Publié le 16 janvier 2026 à 13h53. L’ancien président sud-coréen Yoon Suk Yeol a été reconnu coupable de plusieurs chefs d’accusation liés à sa tentative controversée d’imposer la loi martiale en décembre 2024, une décision qui a plongé le pays dans une crise politique majeure et pourrait l’empêcher d’échapper à une longue peine de prison.
- Yoon Suk Yeol a été condamné à cinq ans de prison dans le cadre d’une première affaire, pour avoir entravé sa propre arrestation et falsifié la proclamation de la loi martiale.
- Il est également accusé de rébellion, passible de la peine de mort, dans une affaire dont le verdict est attendu le mois prochain.
- Bien que la Corée du Sud maintienne un moratoire de facto sur les exécutions, les experts estiment qu’une condamnation à mort est peu probable, compte tenu du contexte et des précédents.
Le tribunal du district central de Séoul a déclaré Yoon coupable d’avoir défié les tentatives de son arrestation, d’avoir falsifié le décret de loi martiale et d’avoir empêché certains membres de son gouvernement de participer à la délibération sur cette mesure. Le juge Baek Dae-hyun a souligné la nécessité d’une « punition sévère » en raison de l’absence de remords de l’ancien président et de la nécessité de restaurer l’état de droit.
L’équipe juridique de Yoon a annoncé son intention de faire appel, dénonçant une décision « politisée » et basée sur des « arguments illibéraux » de la part du procureur indépendant. Les avocats ont plaidé que la décision « simplifiait à l’extrême la frontière entre l’exercice par le président des pouvoirs constitutionnels et la responsabilité pénale ».
L’imposition de la loi martiale par Yoon, le 3 décembre 2024, avait été perçue comme une tentative de réprimer l’opposition et de consolider son pouvoir. Il avait justifié cette décision en invoquant la nécessité d’éliminer les « forces anti-étatiques » et de protéger « l’ordre démocratique constitutionnel ». Cependant, cette action a déclenché des manifestations massives et une profonde crise politique, rappelant les périodes de dictature militaire que le pays avait connues dans les années 1970 et 1980.
L’ancien président est également confronté à d’autres accusations, notamment celle d’avoir ordonné le vol de drones au-dessus de la Corée du Nord afin de justifier une déclaration de loi martiale, ainsi que des accusations de manipulation d’enquête et de corruption.
Suite à la destitution de Yoon, son rival progressiste, Lee Jae Myung, a été élu président lors d’élections anticipées en juin. Lee a ensuite nommé trois procureurs indépendants pour enquêter sur les allégations portées contre Yoon, sa femme et leurs collaborateurs.

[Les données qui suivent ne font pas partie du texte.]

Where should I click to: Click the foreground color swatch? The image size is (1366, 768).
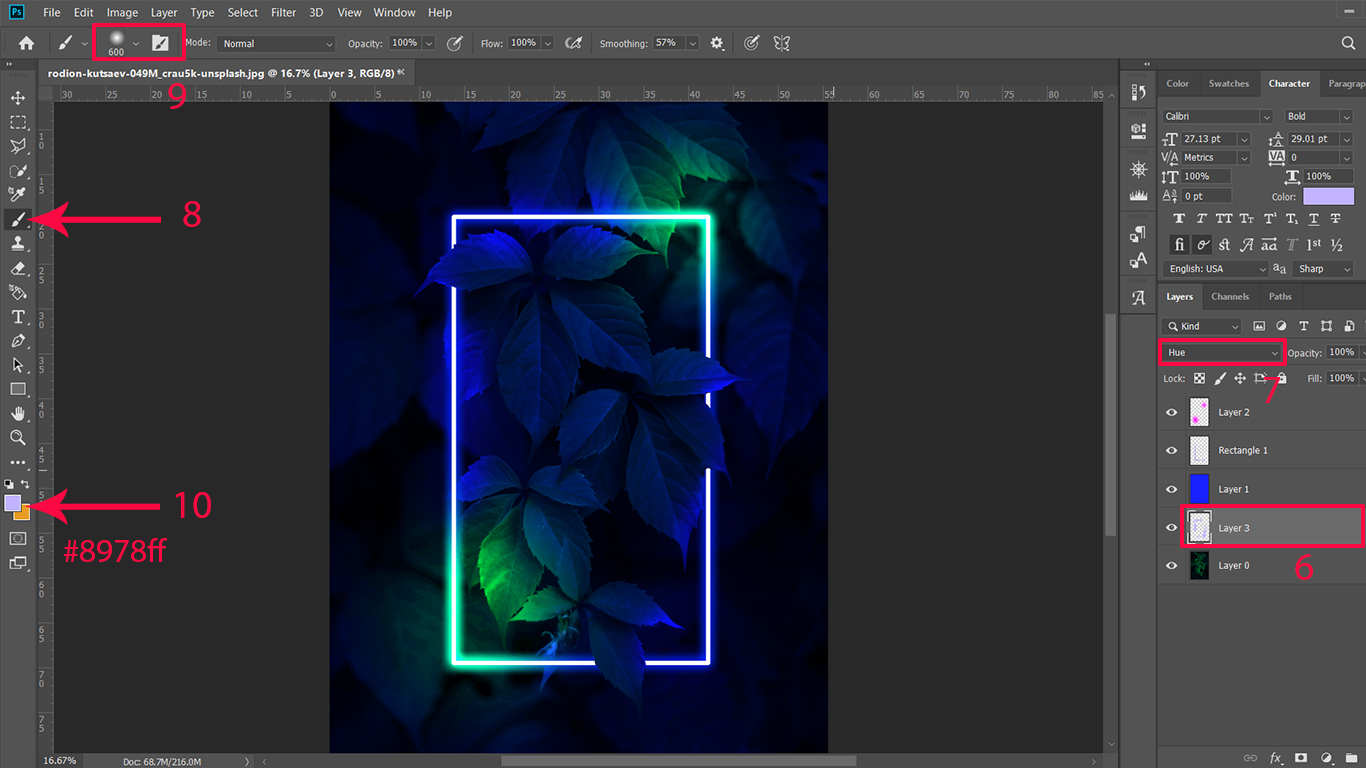click(x=12, y=503)
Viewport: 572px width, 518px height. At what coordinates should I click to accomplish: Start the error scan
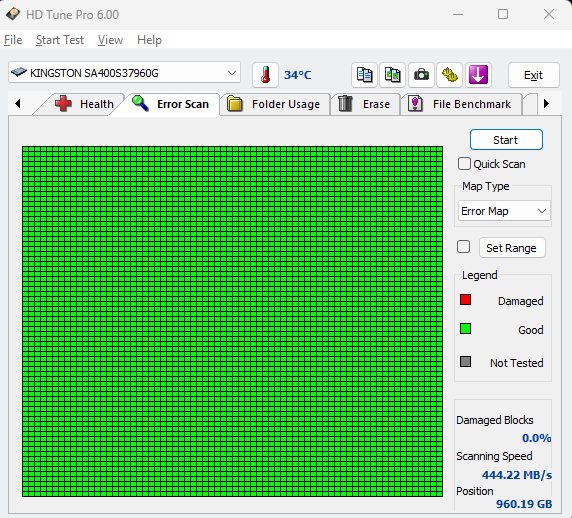point(506,140)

Bien que la Corée du Sud n’ait pas procédé à une exécution depuis 1997, la peine de mort reste une possibilité théorique dans l’affaire de rébellion. L’avocat pénaliste Park SungBae estime toutefois qu’il est peu probable que le tribunal prononce cette peine, compte tenu du fait que le décret de Yoon n’a pas entraîné de pertes humaines et n’a été que de courte durée. Il prévoit plutôt une peine de prison à vie ou une peine d’emprisonnement de 30 ans ou plus.
Il est également à noter que la Corée du Sud a une tradition de grâce accordée aux anciens présidents emprisonnés, dans un souci de promouvoir l’unité nationale. Des figures comme Chun Doo-hwan, un ancien dirigeant autoritaire condamné pour son coup d’État et la répression sanglante de manifestations, ont bénéficié de telles grâces.
Certains observateurs suggèrent que Yoon pourrait adopter une attitude intransigeante lors des procès en cours, dans l’espoir de conserver le soutien de sa base électorale et de maximiser ses chances d’être gracié à l’avenir.